REQUIRED TASK —
Update the lines below by replacing "Phone" with "Telephone" and keeping everything else the same. Leave the pictures out of your answer.

RECORDS TO USE —
□ □ □ □ □ □ □

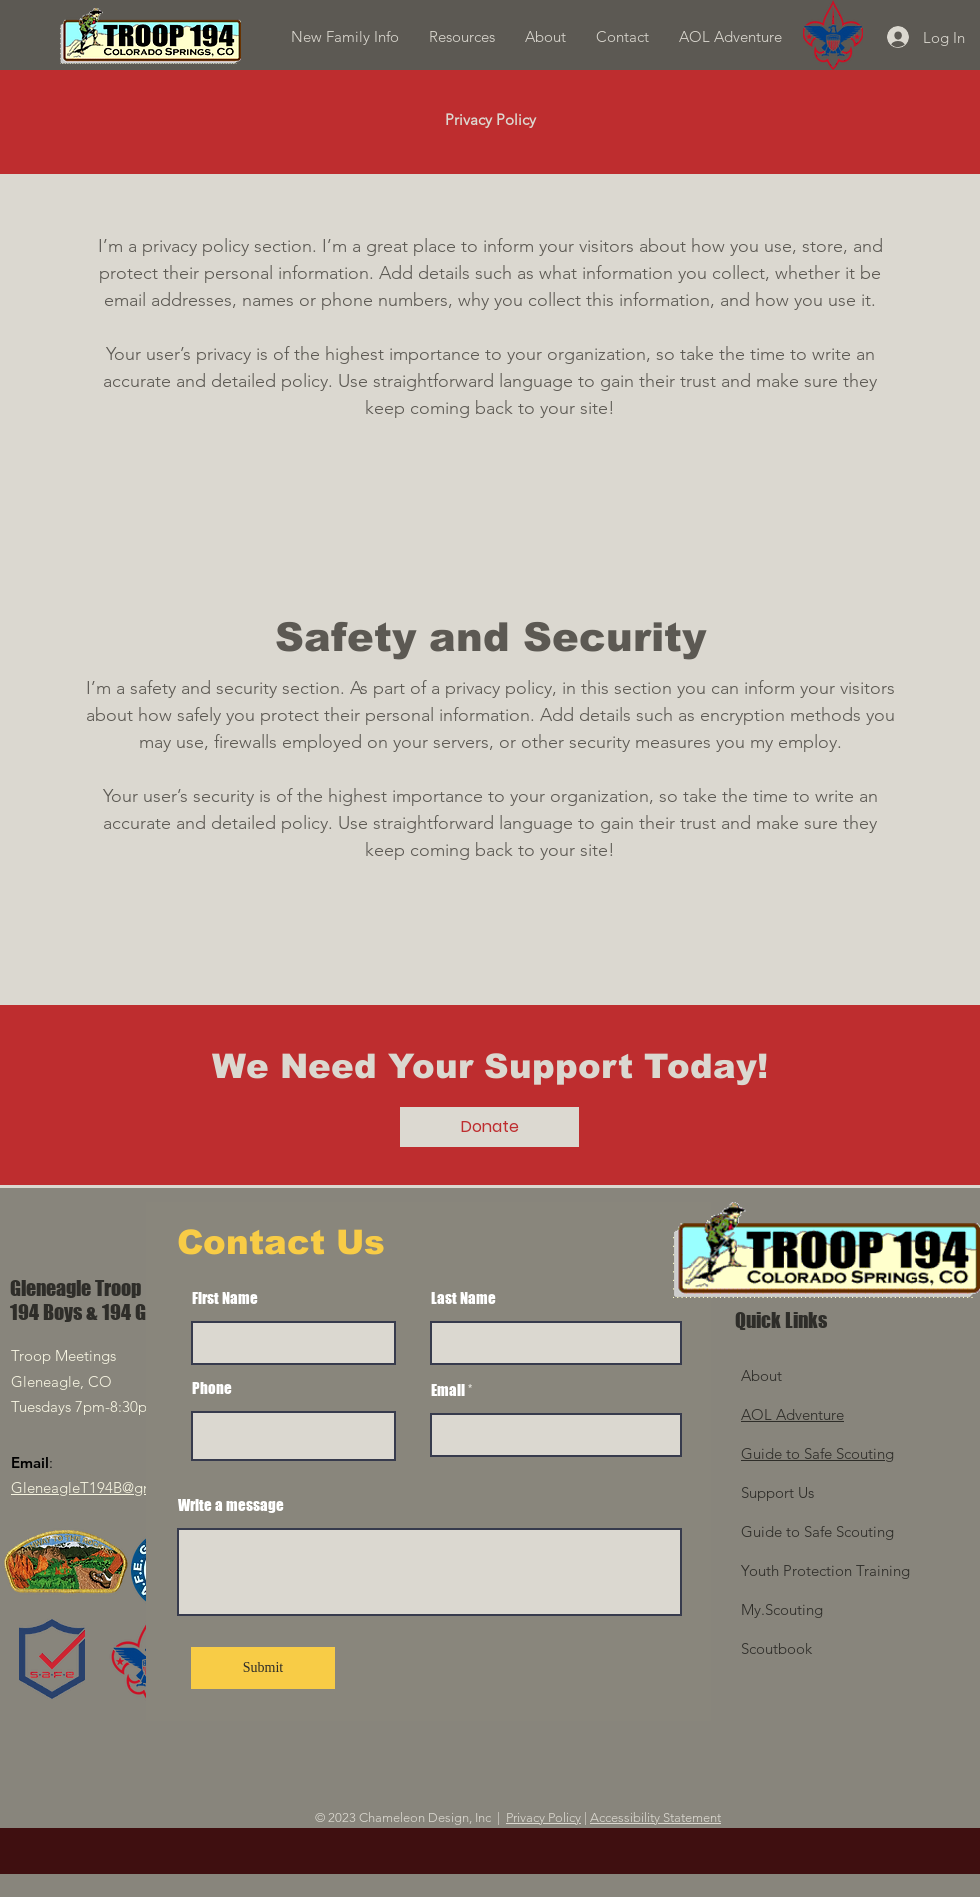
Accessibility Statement (655, 1817)
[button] (462, 37)
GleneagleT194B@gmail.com (108, 1487)
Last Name (463, 1298)
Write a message (231, 1505)
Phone (212, 1388)
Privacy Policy (543, 1817)
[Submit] (263, 1668)
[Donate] (489, 1127)
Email (448, 1390)
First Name (225, 1298)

□ □ □ □ □ □ □

TASK ANSWER —
Accessibility Statement (655, 1817)
[button] (462, 37)
GleneagleT194B@gmail.com (108, 1487)
Last Name (463, 1298)
Write a message (231, 1505)
Telephone (212, 1388)
Privacy Policy (543, 1817)
[Submit] (263, 1668)
[Donate] (489, 1127)
Email (448, 1390)
First Name (225, 1298)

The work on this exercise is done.